Hamstrings are the muscle groups on the back of the thighs. Due to a lack of movement or one-sided movement, these muscles can become shortened, tense, or hardened. Shortened muscles lead to poor posture, which in turn leads to pain – with shortened hamstrings, the back is particularly affected. So, if you're one of the large population that suffers from back pain, it's worth not only working on your back itself, but also stretching and strengthening the backs of your legs. We've put together six exercises with practical yoga tools to make your practice easier.
What you need:
• Yoga mat
• Yoga strap
• Fascia roller
• Two blocks
• Yoga blanket
• Meditation cushion
• Optional: Zabuton
01 Arrival: Leg stretch with belt
• Lie on your back on your mat and breathe in and out deeply a few times; arrive on your mat.
• Place your right foot on the ground; your left leg remains straight.
• Take your yoga strap and place it around the sole of your right foot. Using the strap, extend your leg upward, keeping your foot flexed.
• If you can't fully straighten your leg, that's a sure sign of shortened hamstrings; in that case, just keep your leg slightly bent.
• Hold the position for a few breaths.
Tip: If it feels more comfortable for you, you can raise your left leg instead of keeping it straight. You can also use the strap to pull your right leg closer to you in a springy motion and then release it again.
02 Roll the back of the legs with the fascia roller
• Sit on your mat with your legs stretched out.
• Place the fascia roller under your thighs.
• Support yourself with your hands behind you on the mat and lift your buttocks off the mat.
• Now roll the backs of your legs with your body weight.
• Repeat a few times.
Tip: Fascia rollers and balls are ideal for revitalizing stuck fascia and relieving muscle tension. Start by applying light pressure and increase the pressure as it feels good to you.
03 Downward-Facing Dog with Blocks
• Place both blocks shoulder-width apart at the top of your mat.
• First, get into a quadruped position with your hands on the blocks and point your toes.
• Shift your body weight backward, push your buttocks towards the ceiling and come into downward dog.
• Using the blocks, you can keep your back straight and stretch your legs at the same time.
• Alternately move your heels toward the mat, as if taking small steps. This further stretches the backs of your legs.
Tip: If you're having trouble straightening your legs despite using blocks, feel free to keep them slightly bent. The small "walking" movements of your heels will still stretch the backs of your legs.
04 Twisted lizard with blanket
• Place a folded blanket in the center of your mat.
• From downward dog, bring your left leg forward and place your foot outside your left hand.
• Let your right knee sink onto the ceiling behind you.
• Lift your right foot up, turn your upper body backwards over the left side and grab your right foot with your left hand.

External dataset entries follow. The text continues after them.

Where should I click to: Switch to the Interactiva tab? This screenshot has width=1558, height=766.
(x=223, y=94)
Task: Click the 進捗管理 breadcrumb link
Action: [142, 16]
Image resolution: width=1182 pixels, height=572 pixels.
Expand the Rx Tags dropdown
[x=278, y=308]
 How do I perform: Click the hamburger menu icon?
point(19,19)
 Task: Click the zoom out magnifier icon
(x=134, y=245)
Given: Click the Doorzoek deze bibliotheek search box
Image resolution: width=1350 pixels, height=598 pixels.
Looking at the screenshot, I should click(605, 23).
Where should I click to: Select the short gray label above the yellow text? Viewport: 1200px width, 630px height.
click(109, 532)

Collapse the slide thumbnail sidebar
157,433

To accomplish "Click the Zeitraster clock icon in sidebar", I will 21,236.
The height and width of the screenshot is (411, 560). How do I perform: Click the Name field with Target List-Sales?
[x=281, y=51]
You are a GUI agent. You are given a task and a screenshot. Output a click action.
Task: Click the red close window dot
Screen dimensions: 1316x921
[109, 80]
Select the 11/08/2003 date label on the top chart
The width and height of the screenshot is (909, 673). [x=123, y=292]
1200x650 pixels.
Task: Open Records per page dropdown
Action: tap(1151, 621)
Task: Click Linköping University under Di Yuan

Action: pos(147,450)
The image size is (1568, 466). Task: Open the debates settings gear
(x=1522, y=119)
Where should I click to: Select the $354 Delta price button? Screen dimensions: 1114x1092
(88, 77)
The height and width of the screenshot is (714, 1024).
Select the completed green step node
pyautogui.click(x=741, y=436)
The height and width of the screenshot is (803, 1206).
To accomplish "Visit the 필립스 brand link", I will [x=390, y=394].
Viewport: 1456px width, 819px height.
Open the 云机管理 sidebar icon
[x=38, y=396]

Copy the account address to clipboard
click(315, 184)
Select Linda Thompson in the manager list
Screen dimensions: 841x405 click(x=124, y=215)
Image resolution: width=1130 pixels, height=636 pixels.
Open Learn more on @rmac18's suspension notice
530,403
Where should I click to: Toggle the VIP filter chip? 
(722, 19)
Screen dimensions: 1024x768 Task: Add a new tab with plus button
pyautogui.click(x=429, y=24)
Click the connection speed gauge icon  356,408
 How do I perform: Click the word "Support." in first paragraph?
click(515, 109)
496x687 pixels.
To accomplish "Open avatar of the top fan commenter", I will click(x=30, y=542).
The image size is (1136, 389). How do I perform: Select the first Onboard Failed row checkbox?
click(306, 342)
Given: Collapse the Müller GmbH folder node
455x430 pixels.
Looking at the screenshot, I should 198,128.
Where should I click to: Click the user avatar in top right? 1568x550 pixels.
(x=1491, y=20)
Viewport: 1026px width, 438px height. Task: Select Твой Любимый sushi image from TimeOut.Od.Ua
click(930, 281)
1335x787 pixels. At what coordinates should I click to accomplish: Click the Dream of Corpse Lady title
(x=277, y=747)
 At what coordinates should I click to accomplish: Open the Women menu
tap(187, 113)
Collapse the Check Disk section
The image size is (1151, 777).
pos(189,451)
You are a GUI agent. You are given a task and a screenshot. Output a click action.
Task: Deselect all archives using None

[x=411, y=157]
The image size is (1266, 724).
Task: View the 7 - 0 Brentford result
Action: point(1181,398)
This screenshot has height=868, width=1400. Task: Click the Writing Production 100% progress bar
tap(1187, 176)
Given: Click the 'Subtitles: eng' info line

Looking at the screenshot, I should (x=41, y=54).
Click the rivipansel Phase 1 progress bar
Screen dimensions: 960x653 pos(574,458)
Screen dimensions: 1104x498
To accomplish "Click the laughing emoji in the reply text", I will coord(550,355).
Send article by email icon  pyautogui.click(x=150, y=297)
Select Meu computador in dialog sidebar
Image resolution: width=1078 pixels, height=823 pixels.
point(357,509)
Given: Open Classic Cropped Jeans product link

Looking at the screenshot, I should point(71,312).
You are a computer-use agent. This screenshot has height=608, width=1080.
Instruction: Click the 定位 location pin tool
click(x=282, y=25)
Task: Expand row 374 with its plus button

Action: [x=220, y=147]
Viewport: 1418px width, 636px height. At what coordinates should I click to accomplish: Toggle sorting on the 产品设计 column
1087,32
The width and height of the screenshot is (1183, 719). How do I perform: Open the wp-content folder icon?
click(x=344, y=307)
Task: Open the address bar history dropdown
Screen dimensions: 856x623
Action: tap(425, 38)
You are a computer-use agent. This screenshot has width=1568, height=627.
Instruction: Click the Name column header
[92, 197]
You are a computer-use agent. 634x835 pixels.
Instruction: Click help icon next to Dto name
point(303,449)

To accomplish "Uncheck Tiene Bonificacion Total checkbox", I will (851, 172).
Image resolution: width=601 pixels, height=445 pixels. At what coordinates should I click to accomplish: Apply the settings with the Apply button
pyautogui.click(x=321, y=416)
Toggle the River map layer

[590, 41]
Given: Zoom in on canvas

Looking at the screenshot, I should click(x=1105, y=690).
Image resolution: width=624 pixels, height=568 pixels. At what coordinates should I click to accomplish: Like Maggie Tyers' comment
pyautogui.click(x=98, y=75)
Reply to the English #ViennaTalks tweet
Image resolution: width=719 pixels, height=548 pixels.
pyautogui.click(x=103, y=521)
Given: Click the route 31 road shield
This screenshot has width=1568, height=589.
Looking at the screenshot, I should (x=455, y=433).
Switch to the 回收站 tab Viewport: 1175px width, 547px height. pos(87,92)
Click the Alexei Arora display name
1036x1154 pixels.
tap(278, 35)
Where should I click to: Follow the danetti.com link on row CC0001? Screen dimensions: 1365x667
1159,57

• Press your foot against your hand while simultaneously pulling your foot towards you.
• Breathe in and out deeply a few times while applying pressure and counter-pressure with your foot and hand.
• Release the twist, lower the back leg, come back into downward dog and then switch sides.
Tip: A yoga blanket not only makes various asanas easier for you, but can also be placed over or around you for warmth at the end of your yoga sequence - during Savasana or a final meditation.
05 Seated Forward Bend with Blanket
• Sit on your mat with your legs stretched out.
• Place the rolled up yoga blanket under your knees so that your legs are slightly bent.
• Stretch your hands forward.
• Now carefully bend your stretched upper body forward.
• Only go as far as feels good for you and as far as you can keep your upper body straight.
• Hold for a few breaths and then slowly come back up.
Tip: The blanket makes this exercise easier, but you can also leave it out. You don't have to reach your feet with your hands like our model. Simply keep your hands stretched out in front of you or place them on your lower legs if you can't touch your feet. Incidentally, this is also a sign that the backs of your legs are shortened.
06 Meditation
• Place your meditation cushion on your mat or, if you have one, your zabuton.
• Sit comfortably on your meditation cushion – either in the tailor, lotus or heel position.
• Place your hands on your knees or thighs and close your eyes if you like.
• Now breathe deeply through your nose into your sides and breathe out completely through your mouth.
• Feel the exercises from this yoga sequence again; observe what the practice has done in your body, the backs of your legs, while you continue to breathe deeply.
Tip: If you place your meditation cushion at the front edge of your zabuton instead of in the center, so that your feet rest on your mat rather than the zabuton, you can raise the seat height of your meditation cushion. This makes it easier to get into a cross-legged position, even if you have shortened hamstrings or stiff hips.